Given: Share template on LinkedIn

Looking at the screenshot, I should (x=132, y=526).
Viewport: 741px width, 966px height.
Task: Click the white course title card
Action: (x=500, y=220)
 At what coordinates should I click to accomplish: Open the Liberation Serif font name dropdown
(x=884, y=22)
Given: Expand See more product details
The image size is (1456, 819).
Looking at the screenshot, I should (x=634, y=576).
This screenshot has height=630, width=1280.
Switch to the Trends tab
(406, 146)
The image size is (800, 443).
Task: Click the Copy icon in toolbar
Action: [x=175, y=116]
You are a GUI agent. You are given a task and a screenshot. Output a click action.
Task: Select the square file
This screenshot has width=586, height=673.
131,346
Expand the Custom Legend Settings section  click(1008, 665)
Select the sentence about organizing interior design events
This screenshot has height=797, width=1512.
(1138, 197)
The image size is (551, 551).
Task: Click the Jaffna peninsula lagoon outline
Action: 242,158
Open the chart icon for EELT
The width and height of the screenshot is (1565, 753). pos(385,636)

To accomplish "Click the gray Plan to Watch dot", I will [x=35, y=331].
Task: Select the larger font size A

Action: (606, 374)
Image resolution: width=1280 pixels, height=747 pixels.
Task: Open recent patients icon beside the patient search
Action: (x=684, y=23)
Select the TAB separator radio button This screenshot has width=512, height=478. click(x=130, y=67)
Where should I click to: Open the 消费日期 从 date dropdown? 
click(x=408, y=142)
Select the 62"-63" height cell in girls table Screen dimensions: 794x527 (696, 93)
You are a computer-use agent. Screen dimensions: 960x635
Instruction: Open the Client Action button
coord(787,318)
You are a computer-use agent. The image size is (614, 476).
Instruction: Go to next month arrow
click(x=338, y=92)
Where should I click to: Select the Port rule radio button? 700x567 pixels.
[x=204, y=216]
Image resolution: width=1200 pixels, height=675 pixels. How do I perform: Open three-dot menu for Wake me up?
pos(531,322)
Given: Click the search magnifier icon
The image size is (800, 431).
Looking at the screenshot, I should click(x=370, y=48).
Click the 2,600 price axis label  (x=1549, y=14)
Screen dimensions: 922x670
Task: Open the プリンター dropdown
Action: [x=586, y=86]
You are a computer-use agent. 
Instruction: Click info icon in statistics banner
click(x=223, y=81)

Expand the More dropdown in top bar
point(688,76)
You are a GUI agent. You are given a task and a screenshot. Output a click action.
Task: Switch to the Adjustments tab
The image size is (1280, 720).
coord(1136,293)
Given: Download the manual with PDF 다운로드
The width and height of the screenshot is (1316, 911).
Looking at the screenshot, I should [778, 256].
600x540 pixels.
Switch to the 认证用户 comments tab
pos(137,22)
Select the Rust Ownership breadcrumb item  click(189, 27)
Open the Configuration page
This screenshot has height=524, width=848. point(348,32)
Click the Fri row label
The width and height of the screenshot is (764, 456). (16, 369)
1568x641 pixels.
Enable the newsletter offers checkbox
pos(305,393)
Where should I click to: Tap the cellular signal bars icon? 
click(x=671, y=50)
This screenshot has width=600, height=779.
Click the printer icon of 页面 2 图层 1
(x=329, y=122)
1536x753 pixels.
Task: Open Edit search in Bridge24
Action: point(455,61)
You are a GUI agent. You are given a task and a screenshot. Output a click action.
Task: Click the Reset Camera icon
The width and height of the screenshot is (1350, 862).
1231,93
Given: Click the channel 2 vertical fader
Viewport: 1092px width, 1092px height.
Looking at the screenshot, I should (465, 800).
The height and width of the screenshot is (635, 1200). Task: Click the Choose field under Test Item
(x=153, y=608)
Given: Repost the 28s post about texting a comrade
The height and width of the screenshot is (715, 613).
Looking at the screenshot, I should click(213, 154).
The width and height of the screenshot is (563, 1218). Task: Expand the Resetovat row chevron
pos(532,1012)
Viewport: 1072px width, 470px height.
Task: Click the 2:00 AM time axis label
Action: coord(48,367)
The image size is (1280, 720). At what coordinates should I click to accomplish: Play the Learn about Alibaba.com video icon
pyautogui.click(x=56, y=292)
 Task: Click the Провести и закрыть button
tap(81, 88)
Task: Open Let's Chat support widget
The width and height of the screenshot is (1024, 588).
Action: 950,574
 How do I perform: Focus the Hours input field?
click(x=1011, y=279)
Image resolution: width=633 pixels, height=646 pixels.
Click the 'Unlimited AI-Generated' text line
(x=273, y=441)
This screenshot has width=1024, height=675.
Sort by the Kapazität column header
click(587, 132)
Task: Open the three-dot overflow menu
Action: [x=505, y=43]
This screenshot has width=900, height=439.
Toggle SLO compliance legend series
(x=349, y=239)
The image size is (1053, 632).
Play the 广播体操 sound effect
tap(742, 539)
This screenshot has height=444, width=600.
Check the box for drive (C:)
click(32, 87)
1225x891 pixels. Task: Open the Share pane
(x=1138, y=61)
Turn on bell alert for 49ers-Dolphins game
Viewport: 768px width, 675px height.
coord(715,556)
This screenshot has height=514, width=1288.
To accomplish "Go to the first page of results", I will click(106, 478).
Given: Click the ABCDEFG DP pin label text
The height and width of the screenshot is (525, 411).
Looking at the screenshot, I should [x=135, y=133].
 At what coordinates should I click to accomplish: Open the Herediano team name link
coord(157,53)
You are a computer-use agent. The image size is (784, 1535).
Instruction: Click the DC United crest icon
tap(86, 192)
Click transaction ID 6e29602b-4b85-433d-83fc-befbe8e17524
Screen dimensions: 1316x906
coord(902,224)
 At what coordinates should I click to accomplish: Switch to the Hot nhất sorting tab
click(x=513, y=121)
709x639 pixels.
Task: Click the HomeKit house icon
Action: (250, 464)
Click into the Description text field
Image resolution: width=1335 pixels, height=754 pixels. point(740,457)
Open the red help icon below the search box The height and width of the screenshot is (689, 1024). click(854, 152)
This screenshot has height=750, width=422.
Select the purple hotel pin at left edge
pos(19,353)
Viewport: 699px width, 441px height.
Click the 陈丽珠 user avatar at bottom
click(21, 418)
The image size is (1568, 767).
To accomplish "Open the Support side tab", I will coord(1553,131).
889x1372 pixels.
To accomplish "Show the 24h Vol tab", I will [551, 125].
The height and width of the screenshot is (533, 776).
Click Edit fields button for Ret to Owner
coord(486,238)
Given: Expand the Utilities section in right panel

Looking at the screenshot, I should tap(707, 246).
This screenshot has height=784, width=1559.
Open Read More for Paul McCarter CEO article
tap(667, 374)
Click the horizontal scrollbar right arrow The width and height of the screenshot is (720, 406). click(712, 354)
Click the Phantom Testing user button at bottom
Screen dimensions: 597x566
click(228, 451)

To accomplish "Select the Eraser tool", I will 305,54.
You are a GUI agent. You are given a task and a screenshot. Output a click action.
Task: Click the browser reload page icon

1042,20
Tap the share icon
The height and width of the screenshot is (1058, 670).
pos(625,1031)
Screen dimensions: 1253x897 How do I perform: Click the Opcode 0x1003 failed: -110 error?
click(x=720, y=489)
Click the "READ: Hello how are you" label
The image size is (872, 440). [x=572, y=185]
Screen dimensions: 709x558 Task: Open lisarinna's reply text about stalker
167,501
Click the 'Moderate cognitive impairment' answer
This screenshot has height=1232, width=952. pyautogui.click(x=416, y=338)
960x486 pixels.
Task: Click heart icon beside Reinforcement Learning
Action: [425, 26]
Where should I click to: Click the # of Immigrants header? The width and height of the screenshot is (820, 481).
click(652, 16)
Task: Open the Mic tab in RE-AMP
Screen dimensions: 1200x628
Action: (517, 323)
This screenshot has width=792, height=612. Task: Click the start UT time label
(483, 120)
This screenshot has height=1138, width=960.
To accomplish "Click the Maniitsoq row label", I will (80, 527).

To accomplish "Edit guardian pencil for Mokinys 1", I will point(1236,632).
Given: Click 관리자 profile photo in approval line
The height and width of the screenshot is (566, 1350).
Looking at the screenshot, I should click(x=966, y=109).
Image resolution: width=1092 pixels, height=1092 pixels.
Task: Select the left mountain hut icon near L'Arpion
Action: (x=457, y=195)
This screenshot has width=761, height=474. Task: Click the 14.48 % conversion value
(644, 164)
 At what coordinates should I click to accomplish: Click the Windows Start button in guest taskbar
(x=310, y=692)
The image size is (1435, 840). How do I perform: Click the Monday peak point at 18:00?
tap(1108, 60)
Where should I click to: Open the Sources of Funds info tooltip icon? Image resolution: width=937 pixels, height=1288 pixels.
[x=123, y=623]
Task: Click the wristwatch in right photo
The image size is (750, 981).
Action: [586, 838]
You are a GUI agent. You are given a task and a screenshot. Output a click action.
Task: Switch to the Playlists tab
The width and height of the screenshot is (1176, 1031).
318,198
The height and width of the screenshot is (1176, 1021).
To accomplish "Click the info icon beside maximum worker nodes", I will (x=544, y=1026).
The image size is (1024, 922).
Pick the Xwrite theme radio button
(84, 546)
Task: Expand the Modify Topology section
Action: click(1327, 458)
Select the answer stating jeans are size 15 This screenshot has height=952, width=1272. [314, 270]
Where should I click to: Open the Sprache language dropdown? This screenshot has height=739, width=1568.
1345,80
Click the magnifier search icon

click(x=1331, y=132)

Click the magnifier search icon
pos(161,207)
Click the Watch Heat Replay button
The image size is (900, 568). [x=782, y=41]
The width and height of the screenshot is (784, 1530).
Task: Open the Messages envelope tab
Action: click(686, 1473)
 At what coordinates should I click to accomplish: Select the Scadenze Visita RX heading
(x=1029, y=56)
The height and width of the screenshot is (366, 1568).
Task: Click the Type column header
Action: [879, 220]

• _About this exercise_
Repeat every line of the data word for word until you have repeated the line that contains "Expand the Custom", which is the last one to include.

• _Exercise response_
Given: Share template on LinkedIn

Looking at the screenshot, I should (x=132, y=526).
Viewport: 741px width, 966px height.
Task: Click the white course title card
Action: (x=500, y=220)
 At what coordinates should I click to accomplish: Open the Liberation Serif font name dropdown
(x=884, y=22)
Given: Expand See more product details
The image size is (1456, 819).
Looking at the screenshot, I should (x=634, y=576).
This screenshot has height=630, width=1280.
Switch to the Trends tab
(406, 146)
The image size is (800, 443).
Task: Click the Copy icon in toolbar
Action: [x=175, y=116]
You are a GUI agent. You are given a task and a screenshot. Output a click action.
Task: Select the square file
This screenshot has width=586, height=673.
131,346
Expand the Custom Legend Settings section  click(1008, 665)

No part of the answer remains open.